(Brief): The full listing, word for word and free of images, is the expected result.

[Provided data Boundary: Start]

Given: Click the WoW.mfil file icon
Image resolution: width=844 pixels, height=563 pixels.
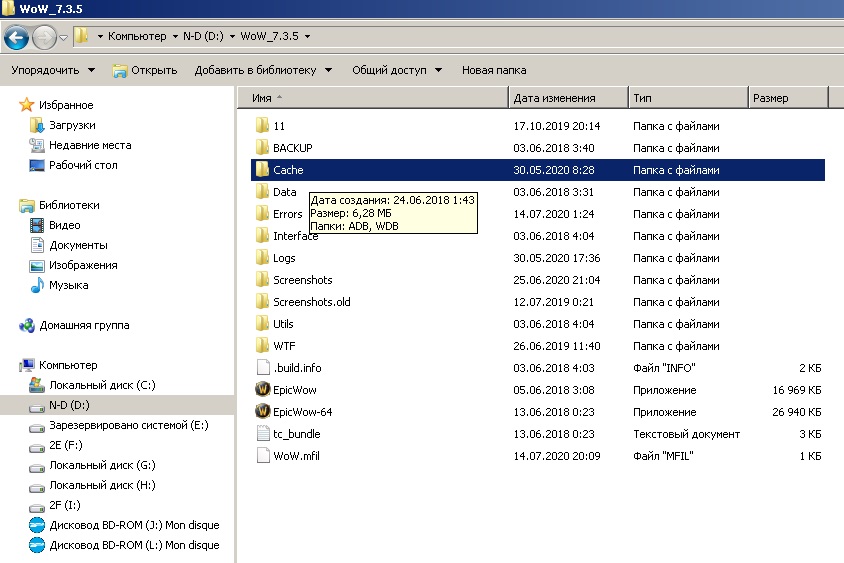Looking at the screenshot, I should click(263, 456).
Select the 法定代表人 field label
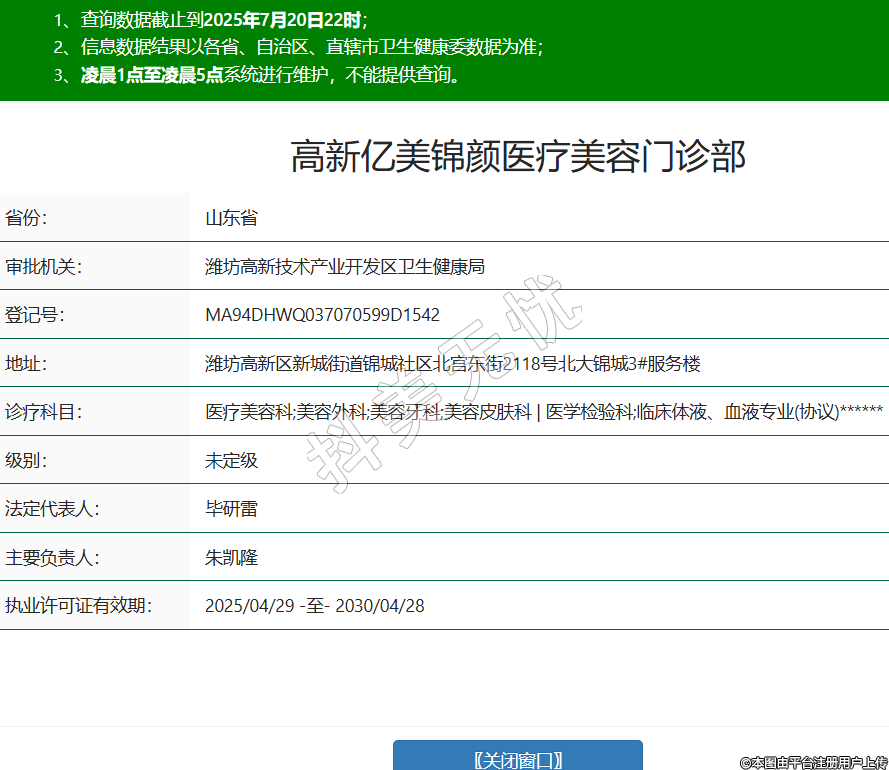Viewport: 889px width, 770px height. pyautogui.click(x=51, y=509)
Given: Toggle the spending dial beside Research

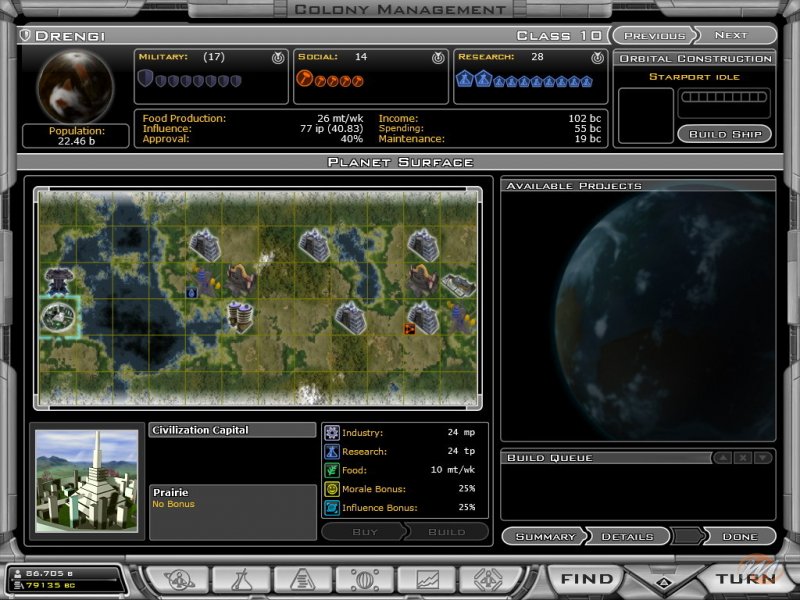Looking at the screenshot, I should coord(596,57).
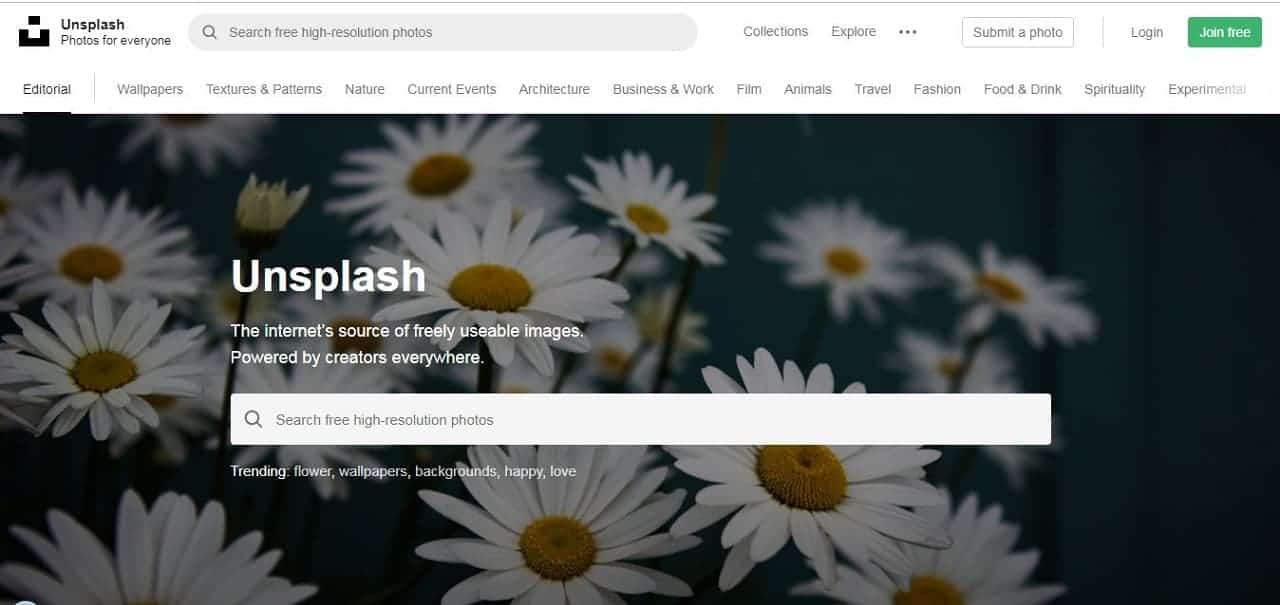Click the Login link

1147,32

[Provided data Boundary: End]

(Task response):
Given: Click the WoW.mfil file icon
Image resolution: width=844 pixels, height=563 pixels.
Looking at the screenshot, I should click(263, 456).
Select the 法定代表人 field label
Viewport: 889px width, 770px height. pyautogui.click(x=51, y=509)
Given: Toggle the spending dial beside Research

Looking at the screenshot, I should coord(596,57).
Click the Login link

1147,32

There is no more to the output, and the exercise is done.